Regardons maintenant le monde des fondations. Il est pour l’essentiel inspiré de la tradition grecque de l’évergétisme, de la tradition protestante de ce que l’on doit à la communauté ou de la tradition bouddhiste du devoir, une fois le succès acquis, de se tourner vers l’essentiel, c’est-à-dire vers le spirituel. Un certain nombre de fondations sont engagées largement à l’international, des très grandes comme la fondation Ford ou la fondation Rockefeller ou des plus petites, comme la nôtre, la fondation Charles Léopold Mayer pour le progrès de l’Homme, mais l’arbre ne doit pas cacher la forêt. Le monde des fondations est avant tout un monde d’actions locales et de « niches » de bien public. Ce n’est pas en soi illégitime, l’idée étant de faire retour à la communauté qui a permis la prospérité de tout ou partie des bénéfices de cette prospérité. Mais le souci, souvent superficiel, d’efficacité amène la plupart des fondations à se donner un créneau étroit de marché dans le champ de la philanthropie ce qui ne les prépare guère à s’attaquer aux grands défis du monde contemporain. Néanmoins, les fondations américaines, d’après le rapport 2006 du Foundation Center, ont augmenté de manière significative leurs fonds alloués aux programmes étrangers pour un total de 4.2 milliards de dollars dont 22% vont à des bénéficiaires non américains. Sont-elles pour autant plus innovantes et efficaces que l’action publique ? La générosité privée serait-elle par nature plus noble que la redistribution par l’impôt ? C’est souvent ce que les fondations veulent nous faire reconnaître. Rien n’est moins sûr. Les fondations se présentent souvent elles mêmes comme les acteurs de l’innovation sociale. Les études montrent que c’est rarement le cas car rares sont les fondations qui réfléchissent à leur gouvernance. Quant à la juxtaposition d’actions séparées des fondations elle est bien peu favorable à la construction cohérente du bien public.

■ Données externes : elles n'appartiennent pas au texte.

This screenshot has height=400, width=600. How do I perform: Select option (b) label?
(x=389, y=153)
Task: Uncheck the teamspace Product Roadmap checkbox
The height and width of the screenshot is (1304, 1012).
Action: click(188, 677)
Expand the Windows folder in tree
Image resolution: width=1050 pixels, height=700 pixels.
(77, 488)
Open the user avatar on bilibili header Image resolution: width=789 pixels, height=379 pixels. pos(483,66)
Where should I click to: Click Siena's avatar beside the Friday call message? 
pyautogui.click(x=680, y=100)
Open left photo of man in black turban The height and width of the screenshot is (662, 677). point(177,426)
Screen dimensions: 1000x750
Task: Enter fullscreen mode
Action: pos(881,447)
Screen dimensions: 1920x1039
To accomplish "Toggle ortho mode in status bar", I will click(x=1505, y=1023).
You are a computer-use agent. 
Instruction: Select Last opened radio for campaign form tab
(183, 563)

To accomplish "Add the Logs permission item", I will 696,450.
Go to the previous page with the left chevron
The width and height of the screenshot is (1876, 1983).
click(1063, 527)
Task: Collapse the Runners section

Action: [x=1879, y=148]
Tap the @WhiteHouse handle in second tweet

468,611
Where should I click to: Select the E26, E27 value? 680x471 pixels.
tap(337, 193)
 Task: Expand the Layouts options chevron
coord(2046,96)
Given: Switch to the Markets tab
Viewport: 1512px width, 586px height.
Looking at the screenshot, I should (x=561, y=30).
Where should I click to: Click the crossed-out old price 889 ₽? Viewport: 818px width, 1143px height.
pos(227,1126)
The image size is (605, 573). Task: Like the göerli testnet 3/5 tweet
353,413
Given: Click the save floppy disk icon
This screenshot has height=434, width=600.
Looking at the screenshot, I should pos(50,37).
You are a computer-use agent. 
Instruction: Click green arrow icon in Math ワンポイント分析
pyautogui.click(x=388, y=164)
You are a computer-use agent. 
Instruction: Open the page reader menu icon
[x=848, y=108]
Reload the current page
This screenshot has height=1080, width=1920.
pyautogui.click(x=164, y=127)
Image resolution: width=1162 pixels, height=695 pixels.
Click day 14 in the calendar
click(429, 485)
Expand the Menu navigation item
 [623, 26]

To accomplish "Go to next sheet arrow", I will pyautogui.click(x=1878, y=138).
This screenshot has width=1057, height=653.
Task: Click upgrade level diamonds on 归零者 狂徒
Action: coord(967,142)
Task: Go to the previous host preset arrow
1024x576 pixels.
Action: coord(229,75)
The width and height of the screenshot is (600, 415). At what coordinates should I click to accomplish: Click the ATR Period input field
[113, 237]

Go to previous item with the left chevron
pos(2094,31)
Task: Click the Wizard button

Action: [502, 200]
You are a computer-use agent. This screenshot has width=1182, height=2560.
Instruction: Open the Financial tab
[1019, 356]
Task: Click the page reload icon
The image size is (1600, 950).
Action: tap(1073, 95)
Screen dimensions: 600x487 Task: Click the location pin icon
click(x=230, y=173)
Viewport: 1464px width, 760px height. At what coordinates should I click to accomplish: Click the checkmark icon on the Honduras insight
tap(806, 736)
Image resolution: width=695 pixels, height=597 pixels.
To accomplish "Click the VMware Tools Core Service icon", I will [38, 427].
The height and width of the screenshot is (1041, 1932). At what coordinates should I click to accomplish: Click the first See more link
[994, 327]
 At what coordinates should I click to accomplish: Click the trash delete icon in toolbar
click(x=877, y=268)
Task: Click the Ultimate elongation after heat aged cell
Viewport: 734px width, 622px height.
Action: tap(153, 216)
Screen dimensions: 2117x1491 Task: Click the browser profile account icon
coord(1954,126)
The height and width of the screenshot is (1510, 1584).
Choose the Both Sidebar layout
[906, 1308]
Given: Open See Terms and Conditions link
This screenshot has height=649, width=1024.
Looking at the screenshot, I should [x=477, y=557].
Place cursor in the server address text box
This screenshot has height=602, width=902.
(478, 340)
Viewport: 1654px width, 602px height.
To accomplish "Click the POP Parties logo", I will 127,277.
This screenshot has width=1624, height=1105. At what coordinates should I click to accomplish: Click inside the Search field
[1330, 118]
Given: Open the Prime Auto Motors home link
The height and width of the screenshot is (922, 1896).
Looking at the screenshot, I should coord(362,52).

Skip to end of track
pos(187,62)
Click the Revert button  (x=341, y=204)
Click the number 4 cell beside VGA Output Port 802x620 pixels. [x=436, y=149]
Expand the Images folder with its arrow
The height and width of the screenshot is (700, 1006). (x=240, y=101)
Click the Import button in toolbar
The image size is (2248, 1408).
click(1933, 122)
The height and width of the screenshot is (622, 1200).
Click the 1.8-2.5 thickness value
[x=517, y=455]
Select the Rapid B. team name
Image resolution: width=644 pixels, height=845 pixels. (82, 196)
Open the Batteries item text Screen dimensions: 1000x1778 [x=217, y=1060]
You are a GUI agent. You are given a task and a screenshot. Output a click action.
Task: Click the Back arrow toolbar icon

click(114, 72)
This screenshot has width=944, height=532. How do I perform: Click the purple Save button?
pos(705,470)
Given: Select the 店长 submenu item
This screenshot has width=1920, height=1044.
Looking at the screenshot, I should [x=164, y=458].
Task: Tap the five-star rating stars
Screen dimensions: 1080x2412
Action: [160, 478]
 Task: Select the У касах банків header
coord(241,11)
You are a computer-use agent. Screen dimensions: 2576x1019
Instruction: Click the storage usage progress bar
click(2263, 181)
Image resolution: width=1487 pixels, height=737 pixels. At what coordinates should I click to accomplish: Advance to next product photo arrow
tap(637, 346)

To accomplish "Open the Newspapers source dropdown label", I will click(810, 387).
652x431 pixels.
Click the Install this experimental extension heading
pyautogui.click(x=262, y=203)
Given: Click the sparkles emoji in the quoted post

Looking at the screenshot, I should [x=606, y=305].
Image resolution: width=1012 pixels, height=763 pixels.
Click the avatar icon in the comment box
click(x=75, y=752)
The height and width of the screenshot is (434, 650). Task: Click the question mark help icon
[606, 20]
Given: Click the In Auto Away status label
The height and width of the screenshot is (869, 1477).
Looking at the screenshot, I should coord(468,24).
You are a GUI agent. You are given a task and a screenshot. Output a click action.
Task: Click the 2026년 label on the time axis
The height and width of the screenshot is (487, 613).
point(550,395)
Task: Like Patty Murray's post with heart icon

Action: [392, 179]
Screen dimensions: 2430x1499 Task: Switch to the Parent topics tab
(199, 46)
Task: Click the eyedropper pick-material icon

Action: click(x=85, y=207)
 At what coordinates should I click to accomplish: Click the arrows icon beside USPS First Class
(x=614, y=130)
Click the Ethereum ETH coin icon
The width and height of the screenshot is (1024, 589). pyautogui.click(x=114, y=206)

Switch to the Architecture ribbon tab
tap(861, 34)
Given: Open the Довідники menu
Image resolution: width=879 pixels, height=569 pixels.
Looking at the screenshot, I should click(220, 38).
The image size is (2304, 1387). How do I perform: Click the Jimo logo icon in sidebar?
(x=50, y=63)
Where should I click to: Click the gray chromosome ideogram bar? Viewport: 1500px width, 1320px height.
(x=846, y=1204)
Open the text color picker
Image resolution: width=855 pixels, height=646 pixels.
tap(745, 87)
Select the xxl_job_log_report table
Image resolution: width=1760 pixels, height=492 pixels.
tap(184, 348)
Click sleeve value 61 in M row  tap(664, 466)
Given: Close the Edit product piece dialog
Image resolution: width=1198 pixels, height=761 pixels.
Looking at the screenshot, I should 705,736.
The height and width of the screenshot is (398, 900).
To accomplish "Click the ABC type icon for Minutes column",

Quant aux organisations non gouvernementales, elles sont, comme les fondations, engagées presque exclusivement dans l’action locale ou nationale. Seules émergent sur la scène internationale les grandes organisations qui ont d’entrée de jeu une vocation mondiale dans le champ de la solidarité, des droits de l’homme ou de l’environnement, celles que tout le monde a en tête Oxfam, Greenpeace, Amnesty International, Handicap International, Caritas, etc. Leur vocation est souvent très ciblée et leur mode d’action, quand il s’agit des régulations internationales, est plus celui du lobbying que de la conception d’un nouvel ordre mondial. L’avantage de ce monde non gouvernemental reste néanmoins décisif. Ainsi voit-on apparaître dans le monde des fondations celles qui sont liées à la révolution de l’informatique dont la fondation Bill Gates ou la fondation Hewlett Packard sont des exemples et celles des grands pays émergents, Inde et Chine en particulier, qui souvent sont encore sur le modèle des anciennes grandes fondations mais dont il est possible, sous la pression de l’ampleur des défis de leur propre pays d’origine, qu’elles adoptent une posture originale au plan international.